OLG Frankfurt vom 10.02.2015 (4 WF 265/14)

Stichworte: Wertfestsetzung, Ehesache, Versorgungsausgleich, Einkommensbegriff, Sozialleistungen als Einkommen;
Normenkette: FamGKG 43, 50 Abs. 1
Orientierungssatz: Staatliche Transferleistungen ohne Entgeltersatzfunktion wie die Leistungen zur Sicherung des Lebensunterhalts nach dem SGB II oder dem SGB XII sind im Rahmen der Wertfestsetzung in Ehesachen und in der Folgesache Versorgungsausgleich nicht als werterhöhendes Einkommen zu berücksichtigen.

530 F 188/13
AG Wiesbaden

Oberlandesgericht Frankfurt am Main

B E S C H L U S S

In der Familiensache

hat der 4. Senat für Familiensachen des Oberlandesgerichts Frankfurt am Main auf die Beschwerde des Verfahrensbevollmächtigten der Antragstellerin vom 10.11.2014 gegen den Beschluss des Amtsgerichts - Familiengericht - Wiesbaden vom 25.9.2014 (Festsetzung des Verfahrenswerts) am 10. Februar 2015 beschlossen:

Die Beschwerde wird zurückgewiesen.

Gründe:

Mit seiner am 11.11.2014 beim Amtsgericht eingegangenen Beschwerde wendet sich der Beschwerdeführer gegen die Festsetzung der in den §§ 43 Abs. 1 Satz 2, 50 Abs. 1 Satz 2 genannten Mindestwerte für die zwischen den Beteiligten rechtshängig gewesene Ehesache und die Folgesache Versorgungsausgleichs und begehrt unter Zugrundelegung von beiden Beteiligten monatlich bezogener Sozialleistungen von 2.036,- Euro die Festsetzung eines Werts von 6.108,- Euro für die Ehesache und - ausgehend von zwei Versorgungsanrechten - von 1.221,60 Euro für die Folgesache Versorgungsausgleich.
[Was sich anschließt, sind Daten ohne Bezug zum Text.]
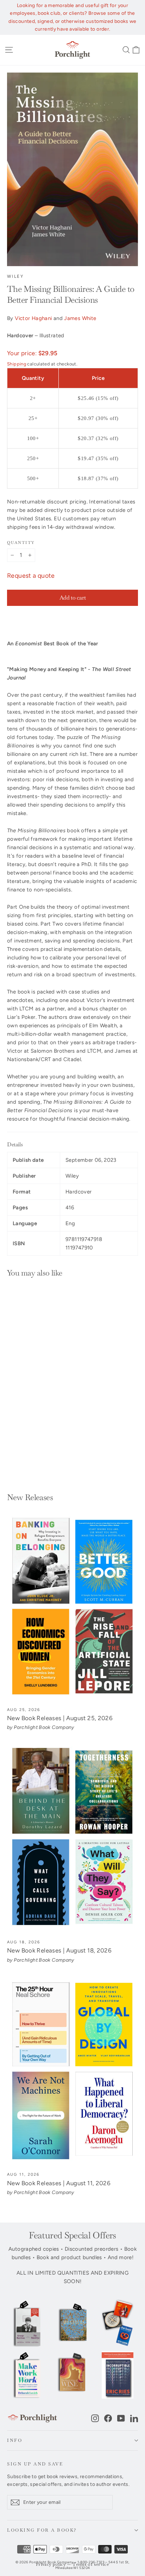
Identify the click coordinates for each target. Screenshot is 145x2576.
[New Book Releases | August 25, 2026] (72, 1606)
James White (80, 318)
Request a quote (31, 575)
Tatsächlich bezog die Antragsgegnerin im Zeitpunkt der Zustellung des Scheidungsantrags am 16.10.2013 ausweislich der von beiden Beteiligten vorgelegten Verfahrenskostenhilfeunterlagen Arbeitslosengeld I von 445,50 Euro monatlich und ergänzende Leistungen zur Sicherung des Lebensunterhalts nach dem SGB II in Höhe von 490,01 Euro monatlich. Darüber hinaus gehende Leistungen wurden für die beiden Töchter gewährt. Der Antragsteller bezog ausschließlich Leistungen der Sicherung des Lebensunterhalts nach dem SGB II in Höhe von 715,85 Euro monatlich.

Das Amtsgericht hat der Beschwerde nicht abgeholfen und sie dem Senat zur Entscheidung vorgelegt. Der an sich zuständige Einzelrichter hat die Entscheidung über die Beschwerde durch Beschluss vom 6.2.2015 wegen der grundsätzlichen Bedeutung der Sache auf den Senat übertragen.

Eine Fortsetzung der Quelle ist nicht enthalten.